For Amali’s new Executive Chef Alex Tubero, simplicity and quality ingredients are key.
In May 2020, there weren’t a lot of job openings in New York City, but Chef Alex Tubero applied to the three he could find— a cook position at Newark Airport, a butcher position at Costco and an Executive Chef position at a restaurant called Amali. Newark Airport and Costco never called him back. But Amali did.
Amali is located on Manhattan’s Upper East Side, between Lexington and Park Avenue. It features seasonal Mediterranean-inspired fare and boasts a wine list with over 400 selections. Prior to Chef Tubero’s employment, the restaurant had been open for a decade. It was successful, but even still, Chef Tubero wanted to change things up.
Before this job, Chef Tubero admits he’d never been to Amali, despite it being close to his apartment. He wanted to bring his fine dining experience to the table and refine the menu in simple ways, starting by highlighting the restaurant’s already established Mediterranean background.
“I wanted to change everything and do it my way, but it was a 10 year old restaurant. It’s not that they didn’t want to change, but you know, if it’s not broken, don’t fix it,” Chef Tubero says.
One of the biggest changes he made was shifting Amali’s mindset. “It's more of the Mediterranean mindset now, rather than just copying Mediterranean cuisine,” Chef Tubero explains. “The idea is to get the best ingredients you could possibly get at their peak and then do as well to them as possible.”
He describes one of the dishes he thinks exemplifies the new Amali best, one that he brought to the restaurant. “We make all our bread in house and we have a sesame bread that plays on the Greek background of one of the owners.”
The bread is shaped in a large ring, as if someone took a bagel and stretched it. Chef Tubero knows them as Jerusalem bagels, but he explains that they have different names around the Mediterranean.
“When Israelis come to the restaurant, they think it's a Jerusalem bagel. When Greek people come to the restaurant, they think it's koulouri. And then New Yorkers think it's a bagel and cream cheese. I would say it’s the star dish. That’s what we're trying to do—bring all parts of the Mediterranean together, but also be a New York restaurant.”
And yet, while this dish has been the most successful on the menu, Chef Tubero’s true passion is pasta. So he changed that, too.
“You used to see a lot of pasta at Amali, but it was always dry pasta. Now we do all fresh pasta.
Chef Tubero notes that each type of pasta is unique and requires specific attention to detail. Currently, there are five different pastas on Amali’s menu—spaghetti, tagliatelle, ravioli, bun-shaped cavatelli, and spaetzle-like frascatelli.
Like all restaurants, the pandemic has been hard on Amali, specifically with rising costs in food. “It's an extra $120,000 a year we're spending on just oil and butter,” Chef Tubero says. “We should be at a 30% labor cost, but our labor cost is around like 50%. And then we still have rent, utilities, insurance. So, if you only want to pay like $20 for a filet, it's just not gonna happen, at least not without sacrificing everyone else's wellbeing.”

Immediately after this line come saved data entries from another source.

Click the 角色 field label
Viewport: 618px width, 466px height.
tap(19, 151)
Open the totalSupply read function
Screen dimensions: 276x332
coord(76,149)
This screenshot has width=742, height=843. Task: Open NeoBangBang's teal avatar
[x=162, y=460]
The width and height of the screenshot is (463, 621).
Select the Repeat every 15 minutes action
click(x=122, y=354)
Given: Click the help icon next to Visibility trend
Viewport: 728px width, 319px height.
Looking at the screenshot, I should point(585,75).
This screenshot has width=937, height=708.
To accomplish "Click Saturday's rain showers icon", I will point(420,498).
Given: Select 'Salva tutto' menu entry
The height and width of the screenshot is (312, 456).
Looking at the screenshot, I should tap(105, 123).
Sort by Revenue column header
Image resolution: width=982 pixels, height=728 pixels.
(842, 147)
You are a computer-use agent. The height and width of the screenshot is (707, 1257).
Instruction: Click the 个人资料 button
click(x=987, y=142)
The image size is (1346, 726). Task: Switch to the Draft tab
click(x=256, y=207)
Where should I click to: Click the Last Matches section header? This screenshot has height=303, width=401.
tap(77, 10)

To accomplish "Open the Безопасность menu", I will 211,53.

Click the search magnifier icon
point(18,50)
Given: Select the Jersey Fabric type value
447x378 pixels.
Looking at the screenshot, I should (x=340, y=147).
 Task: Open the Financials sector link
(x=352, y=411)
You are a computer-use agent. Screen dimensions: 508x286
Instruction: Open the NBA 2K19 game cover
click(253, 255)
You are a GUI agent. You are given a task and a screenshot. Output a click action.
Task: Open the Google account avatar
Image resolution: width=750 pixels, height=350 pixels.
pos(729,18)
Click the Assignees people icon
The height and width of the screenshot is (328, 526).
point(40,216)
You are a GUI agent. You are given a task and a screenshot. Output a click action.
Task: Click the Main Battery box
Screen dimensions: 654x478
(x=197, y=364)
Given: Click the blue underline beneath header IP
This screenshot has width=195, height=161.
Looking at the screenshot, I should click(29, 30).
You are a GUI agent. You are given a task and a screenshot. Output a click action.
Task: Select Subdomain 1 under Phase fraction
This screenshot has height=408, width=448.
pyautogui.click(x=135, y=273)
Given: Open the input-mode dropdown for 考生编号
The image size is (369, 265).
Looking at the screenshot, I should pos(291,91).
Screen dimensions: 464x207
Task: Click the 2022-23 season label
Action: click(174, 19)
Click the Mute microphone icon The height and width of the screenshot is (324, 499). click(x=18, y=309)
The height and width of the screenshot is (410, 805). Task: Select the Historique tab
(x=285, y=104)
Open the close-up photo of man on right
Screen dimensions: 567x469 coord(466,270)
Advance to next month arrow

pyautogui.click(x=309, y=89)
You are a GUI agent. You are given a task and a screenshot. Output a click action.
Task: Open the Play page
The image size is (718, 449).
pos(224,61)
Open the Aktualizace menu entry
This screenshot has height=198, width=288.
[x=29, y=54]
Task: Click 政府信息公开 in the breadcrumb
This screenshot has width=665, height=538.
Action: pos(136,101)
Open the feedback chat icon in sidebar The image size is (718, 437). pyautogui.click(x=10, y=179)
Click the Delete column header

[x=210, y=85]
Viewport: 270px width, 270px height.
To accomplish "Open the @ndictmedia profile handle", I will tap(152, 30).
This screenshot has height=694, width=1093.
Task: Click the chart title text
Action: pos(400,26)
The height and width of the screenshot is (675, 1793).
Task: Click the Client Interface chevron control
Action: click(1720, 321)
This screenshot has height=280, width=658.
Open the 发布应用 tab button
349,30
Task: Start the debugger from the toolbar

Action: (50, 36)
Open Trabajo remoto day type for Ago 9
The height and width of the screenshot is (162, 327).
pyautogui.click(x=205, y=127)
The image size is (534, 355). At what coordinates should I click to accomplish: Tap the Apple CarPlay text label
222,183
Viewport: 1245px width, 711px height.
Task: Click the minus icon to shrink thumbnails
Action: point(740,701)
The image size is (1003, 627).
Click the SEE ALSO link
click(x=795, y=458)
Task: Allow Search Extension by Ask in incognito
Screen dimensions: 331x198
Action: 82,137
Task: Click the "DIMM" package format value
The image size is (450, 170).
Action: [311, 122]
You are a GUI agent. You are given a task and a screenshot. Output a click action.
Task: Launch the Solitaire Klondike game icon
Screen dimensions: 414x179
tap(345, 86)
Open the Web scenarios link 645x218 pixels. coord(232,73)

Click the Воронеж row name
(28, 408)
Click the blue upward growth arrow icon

And that is something that Chef Tubero is just not willing to do. He explains that Amali recently did away with tipping and now factors in an 18% gratuity to ensure their servers are taken care of instead of having to rely on the generosity of customers.
Needless to say, Chef Tubero’s mission of redefining Amali has been successful, despite the strain of the pandemic, if only through a combination of his business prowess and culinary skills.
“They believed in me, they let me change everything. I got a lot of people back to work that I cared about. We had an amazing team and we kept everyone hired during the pandemic. We didn't let the owners lay off a single person.”
This is no small feat, especially since this is Chef Tubero’s first Executive Chef position. He has recently been promoted to Culinary Director for the whole Civetta Group, which manages properties all over New York City.
The key to his success might just be this: Chef Tubero doesn’t spare any expenses when it comes to the quality of his product. He tries to keep things simple.
“I think a lot of chefs like to do things that make their lives harder because they think it tells a cool story. But I say this to all my sous chefs and my cooks, if we're gonna do something, it better make a fucking difference, you know?”